* Task *
Print the records word for word, starting with their first line and going on through the line containing "value-label-yunanistan: 33 is", with both of those lines included. Leave the pictures out.
----------------
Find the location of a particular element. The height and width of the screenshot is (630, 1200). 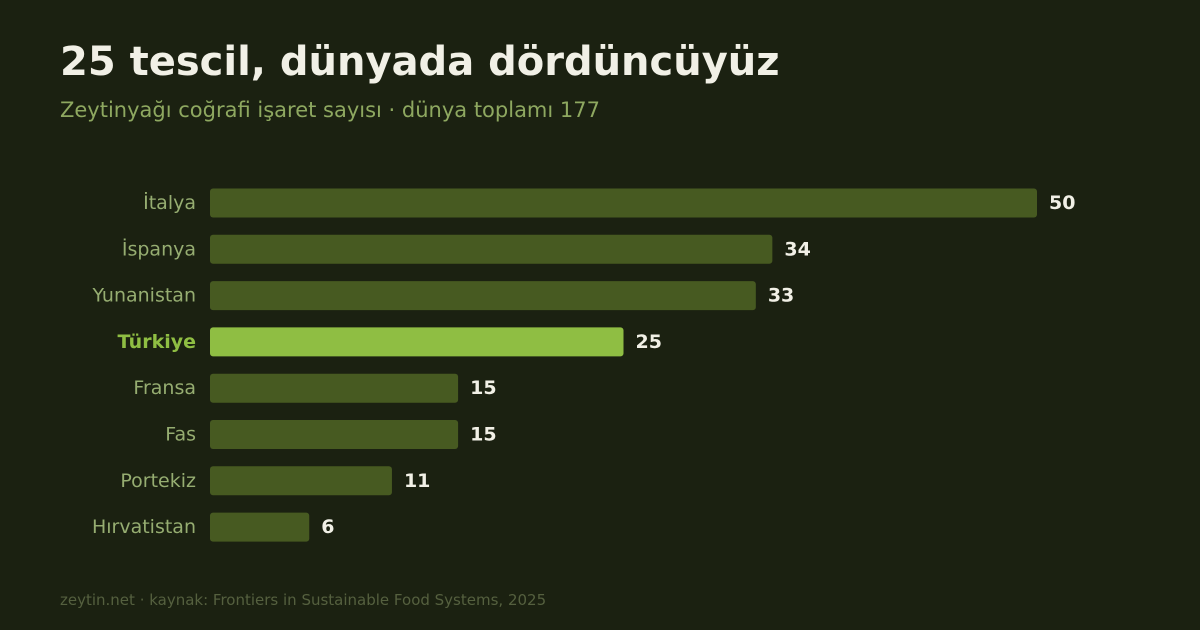

value-label-yunanistan: 33 is located at coordinates (781, 296).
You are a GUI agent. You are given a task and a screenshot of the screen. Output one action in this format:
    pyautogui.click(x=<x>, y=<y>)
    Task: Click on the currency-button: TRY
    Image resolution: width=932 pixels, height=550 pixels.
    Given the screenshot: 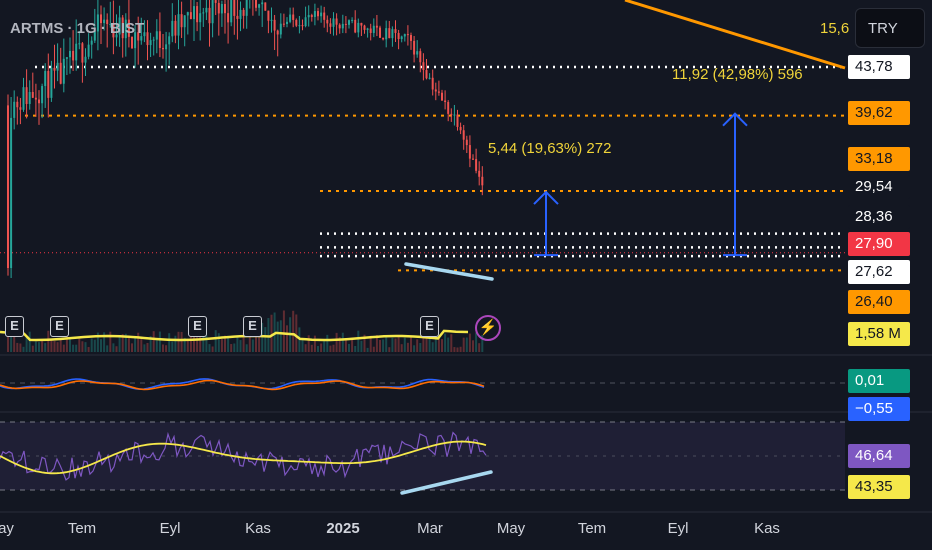 What is the action you would take?
    pyautogui.click(x=890, y=28)
    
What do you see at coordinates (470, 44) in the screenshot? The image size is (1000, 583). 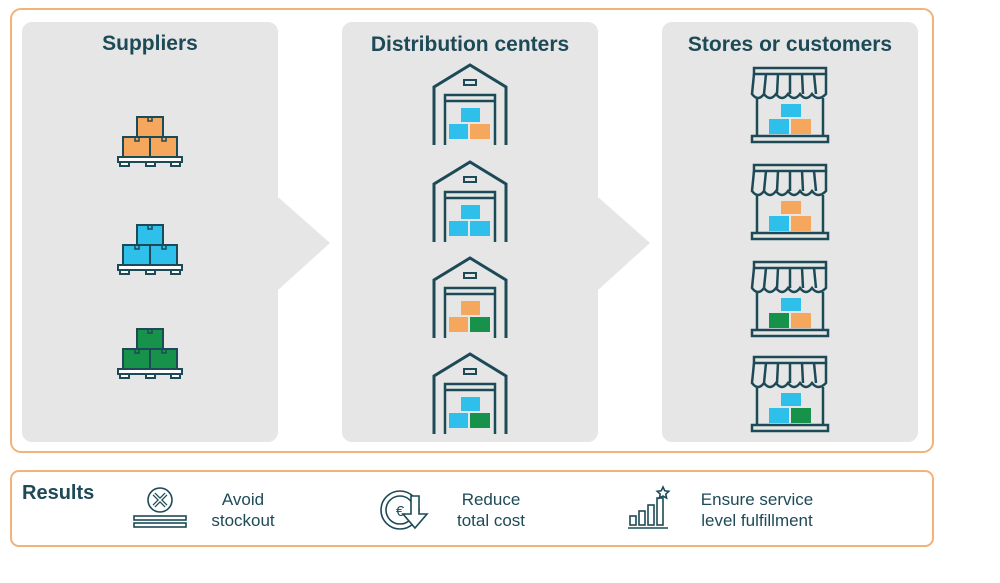 I see `distribution-title: Distribution centers` at bounding box center [470, 44].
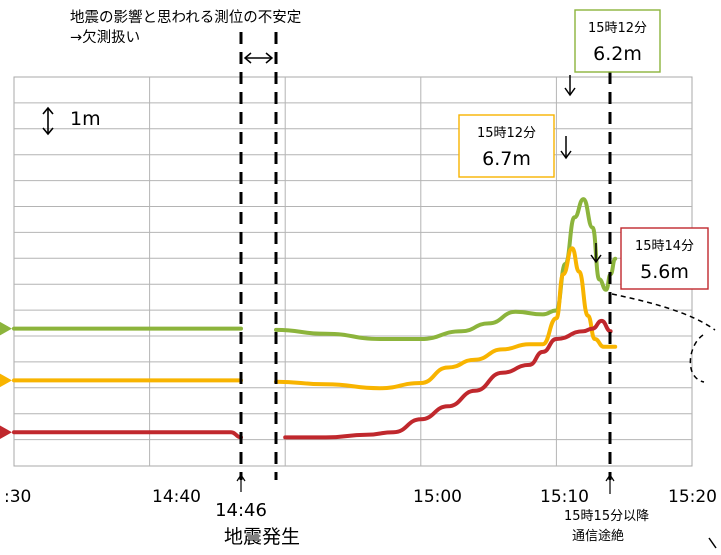 The width and height of the screenshot is (721, 555). What do you see at coordinates (176, 497) in the screenshot?
I see `x-tick-label: 14:40` at bounding box center [176, 497].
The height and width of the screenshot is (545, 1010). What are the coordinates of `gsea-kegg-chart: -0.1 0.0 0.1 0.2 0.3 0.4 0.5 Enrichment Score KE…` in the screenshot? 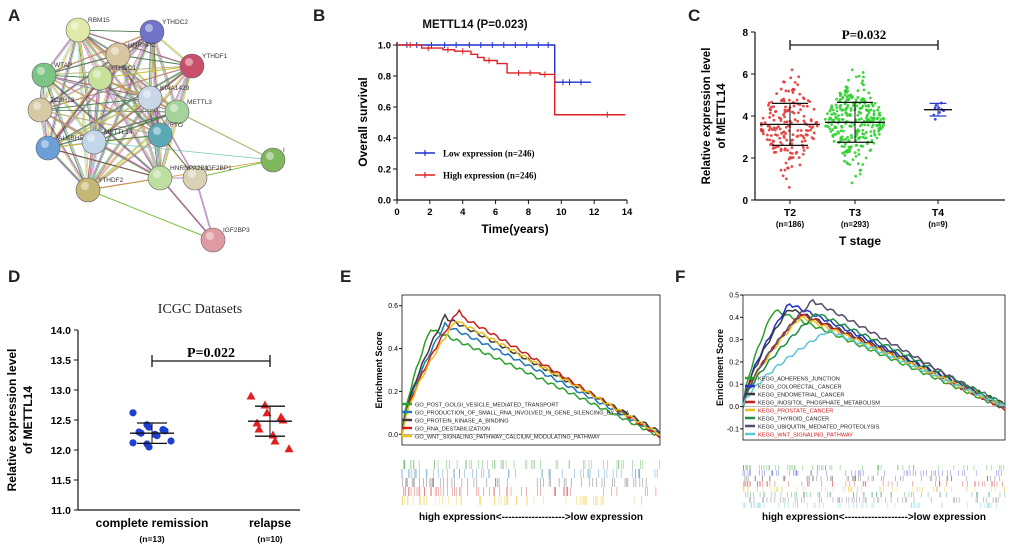 It's located at (860, 408).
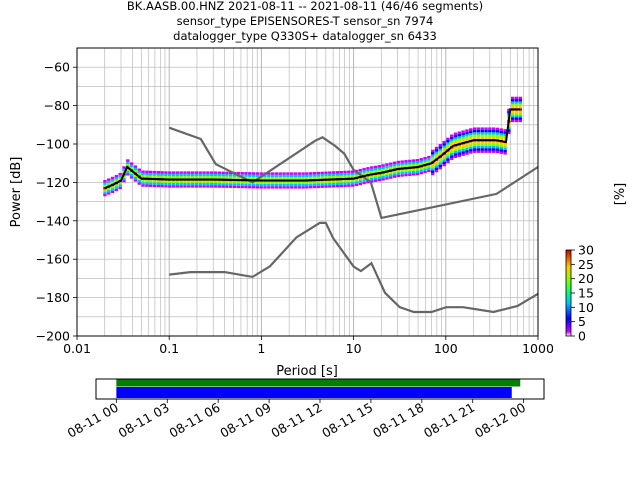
----------------
* Solution for this task *
Find the location of a particular element. The height and width of the screenshot is (630, 1200). 

value-label-yunanistan: 33 is located at coordinates (781, 296).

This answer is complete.